**Work order 1:**
In the text on Ville Pörhölä, what place did he finish in the discus throw at the 1920 Summer Olympics?
**Work order 2:**
Write a continuation of the biography of Ville Pörhölä, picking up after its last sentence.

**Selected text:**

Personal information
- Full name: Frans Wilhelm Pörhölä
- Born: 24 December 1897 Alatornio, Finland
- Died: 28 November 1964 (aged 66) Oulu, Finland
- Height: 1.82 m (6 ft 0 in)
- Weight: 90–105 kg (198–231 lb)

Sport
- Sport: Athletics
- Events: Shot put, discus throw, hammer throw
- Club: Oulun Pyrintö, Oulu Kuopion Urheilu-Veikot, Kuopio Kajaanin Kipinä, Kajaani

Achievements and titles
- Personal bests: SP – 14.87 m (1925) DT – 41.48 m (1920) HT – 53.77 m (1931)

Medal record
Men's athletics
Representing Finland
Olympic Games
| Gold medal – first place | 1920 Antwerp | Shot put |
| Silver medal – second place | 1932 Los Angeles | Hammer throw |
European Championships
| Gold medal – first place | 1934 Turin | Hammer throw |

= Ville Pörhölä =

Athletics competitor (1897–1964)

Frans Wilhelm "Ville" Pörhölä (originally Horneman, 24 December 1897 – 28 November 1964) was a Finnish athlete who competed in shot put, discus throw, hammer throw and weight throw.

== Biography ==
Pörhölä won the gold medal in shot put at the 1920 Summer Olympics. He also competed in discus throw, finishing eighth, and in weight throw, where he finished ninth. He later focused on work, leaving his sports career behind. He re-emerged on the sports scene as a hammer thrower in 1929, and later won Olympic silver in 1932 and European champion in 1934. At his last Olympics in 1936, he finished 11th.

**Exercise data:**
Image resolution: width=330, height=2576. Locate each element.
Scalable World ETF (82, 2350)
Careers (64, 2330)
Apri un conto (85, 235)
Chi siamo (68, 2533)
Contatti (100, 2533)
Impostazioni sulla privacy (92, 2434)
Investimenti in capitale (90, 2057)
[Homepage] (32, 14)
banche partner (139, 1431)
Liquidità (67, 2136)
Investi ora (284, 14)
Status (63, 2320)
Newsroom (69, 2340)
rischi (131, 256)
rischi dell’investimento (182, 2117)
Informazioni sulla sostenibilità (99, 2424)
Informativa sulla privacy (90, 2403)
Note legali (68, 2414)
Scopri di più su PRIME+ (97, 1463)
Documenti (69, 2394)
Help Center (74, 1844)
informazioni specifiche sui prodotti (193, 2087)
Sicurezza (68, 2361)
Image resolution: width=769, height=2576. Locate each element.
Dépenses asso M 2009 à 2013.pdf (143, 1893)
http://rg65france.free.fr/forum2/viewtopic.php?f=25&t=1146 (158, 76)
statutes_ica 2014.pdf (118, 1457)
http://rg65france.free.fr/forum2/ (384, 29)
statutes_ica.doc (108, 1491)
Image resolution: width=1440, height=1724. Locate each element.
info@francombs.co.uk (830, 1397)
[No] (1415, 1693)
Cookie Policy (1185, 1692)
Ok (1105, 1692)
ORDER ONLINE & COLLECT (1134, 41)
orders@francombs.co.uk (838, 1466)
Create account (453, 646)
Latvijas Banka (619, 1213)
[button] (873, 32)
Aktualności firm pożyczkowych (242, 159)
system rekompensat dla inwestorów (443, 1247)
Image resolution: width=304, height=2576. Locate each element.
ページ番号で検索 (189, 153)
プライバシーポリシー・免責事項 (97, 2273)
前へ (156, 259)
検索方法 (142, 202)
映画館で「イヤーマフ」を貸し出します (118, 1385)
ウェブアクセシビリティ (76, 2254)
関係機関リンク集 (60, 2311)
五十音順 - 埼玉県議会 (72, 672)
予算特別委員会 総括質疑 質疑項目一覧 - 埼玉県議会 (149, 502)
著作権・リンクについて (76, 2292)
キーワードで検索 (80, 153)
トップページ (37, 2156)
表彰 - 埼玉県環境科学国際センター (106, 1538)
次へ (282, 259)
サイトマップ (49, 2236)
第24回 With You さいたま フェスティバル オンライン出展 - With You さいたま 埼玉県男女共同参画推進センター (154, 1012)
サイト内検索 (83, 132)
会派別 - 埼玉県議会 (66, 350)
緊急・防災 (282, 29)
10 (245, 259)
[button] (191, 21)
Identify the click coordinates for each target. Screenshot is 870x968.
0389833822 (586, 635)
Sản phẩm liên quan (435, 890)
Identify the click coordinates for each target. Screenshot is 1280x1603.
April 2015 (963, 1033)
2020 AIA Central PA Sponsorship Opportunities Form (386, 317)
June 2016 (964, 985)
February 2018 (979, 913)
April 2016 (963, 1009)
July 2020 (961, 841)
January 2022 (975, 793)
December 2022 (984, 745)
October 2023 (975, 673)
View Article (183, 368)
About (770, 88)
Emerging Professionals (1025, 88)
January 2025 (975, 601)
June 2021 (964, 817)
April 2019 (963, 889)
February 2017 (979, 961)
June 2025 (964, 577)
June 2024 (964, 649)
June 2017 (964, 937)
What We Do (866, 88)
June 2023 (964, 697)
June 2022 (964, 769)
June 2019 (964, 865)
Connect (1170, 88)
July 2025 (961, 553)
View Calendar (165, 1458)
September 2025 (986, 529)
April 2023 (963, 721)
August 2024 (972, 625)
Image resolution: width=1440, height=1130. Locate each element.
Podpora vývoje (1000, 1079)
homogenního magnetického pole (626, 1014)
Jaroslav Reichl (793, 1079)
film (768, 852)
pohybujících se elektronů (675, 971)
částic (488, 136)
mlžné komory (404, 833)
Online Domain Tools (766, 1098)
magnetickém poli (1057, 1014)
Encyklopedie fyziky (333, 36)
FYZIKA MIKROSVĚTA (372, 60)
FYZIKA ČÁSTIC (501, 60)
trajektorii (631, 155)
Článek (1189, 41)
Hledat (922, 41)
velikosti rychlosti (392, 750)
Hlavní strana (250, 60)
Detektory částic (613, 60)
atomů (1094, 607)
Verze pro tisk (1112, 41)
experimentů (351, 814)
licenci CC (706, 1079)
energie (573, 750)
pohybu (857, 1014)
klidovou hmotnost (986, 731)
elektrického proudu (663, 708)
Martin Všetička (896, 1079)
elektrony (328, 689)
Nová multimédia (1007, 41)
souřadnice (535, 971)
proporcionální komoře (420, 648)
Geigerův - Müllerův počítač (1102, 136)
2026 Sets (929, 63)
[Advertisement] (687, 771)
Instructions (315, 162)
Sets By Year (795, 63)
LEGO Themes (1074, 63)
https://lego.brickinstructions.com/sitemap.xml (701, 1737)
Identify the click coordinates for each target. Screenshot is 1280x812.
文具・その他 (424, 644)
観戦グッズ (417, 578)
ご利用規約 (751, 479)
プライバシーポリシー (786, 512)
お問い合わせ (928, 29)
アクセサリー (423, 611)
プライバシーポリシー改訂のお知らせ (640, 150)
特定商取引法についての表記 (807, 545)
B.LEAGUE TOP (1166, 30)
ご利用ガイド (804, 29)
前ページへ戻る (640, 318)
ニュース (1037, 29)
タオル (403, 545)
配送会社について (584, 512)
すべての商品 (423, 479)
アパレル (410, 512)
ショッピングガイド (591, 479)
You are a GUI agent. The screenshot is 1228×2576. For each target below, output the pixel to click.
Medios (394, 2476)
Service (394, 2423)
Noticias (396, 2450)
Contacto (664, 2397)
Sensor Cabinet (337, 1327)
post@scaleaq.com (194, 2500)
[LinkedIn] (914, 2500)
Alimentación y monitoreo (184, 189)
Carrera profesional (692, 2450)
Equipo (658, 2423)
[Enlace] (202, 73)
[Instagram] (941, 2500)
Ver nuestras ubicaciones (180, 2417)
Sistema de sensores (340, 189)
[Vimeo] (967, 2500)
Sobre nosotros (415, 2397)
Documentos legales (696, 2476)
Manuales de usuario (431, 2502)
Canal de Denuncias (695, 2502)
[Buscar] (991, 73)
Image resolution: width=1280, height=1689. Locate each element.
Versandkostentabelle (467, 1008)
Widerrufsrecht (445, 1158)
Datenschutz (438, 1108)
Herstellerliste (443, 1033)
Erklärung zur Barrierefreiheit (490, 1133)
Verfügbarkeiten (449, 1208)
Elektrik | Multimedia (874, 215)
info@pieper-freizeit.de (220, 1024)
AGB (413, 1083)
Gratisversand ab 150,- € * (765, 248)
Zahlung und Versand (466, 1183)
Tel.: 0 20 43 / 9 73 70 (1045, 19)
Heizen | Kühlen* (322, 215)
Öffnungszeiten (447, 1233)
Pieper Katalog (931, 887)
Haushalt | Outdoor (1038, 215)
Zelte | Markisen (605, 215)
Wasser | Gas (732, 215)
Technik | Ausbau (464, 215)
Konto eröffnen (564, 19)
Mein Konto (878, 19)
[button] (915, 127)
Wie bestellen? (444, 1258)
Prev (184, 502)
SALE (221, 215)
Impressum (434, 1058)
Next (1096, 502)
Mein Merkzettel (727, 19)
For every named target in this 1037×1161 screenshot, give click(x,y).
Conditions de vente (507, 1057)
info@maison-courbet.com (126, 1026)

**Reply 1:**
Eighth

**Reply 2:**
Nationally, Pörhölä won eight Finnish titles: in standing triple jump in 1922, in shot put in 1929–31, and in hammer throw in 1934–35. He also won the British AAA Championships title in the triple jump event at the 1922 AAA Championships. His trademark was wearing a cap in competitions.

After retiring from competitions, Pörhölä worked for a large Finnish timber company, eventually becoming its managing director. He also served as president of the Sports Federation of Lapland in 1946–50.

Pörhölä originated from the island of Röyttä, near Tornio, and was known in Finland as Röyttän karhu ("The Bear from Röyttä").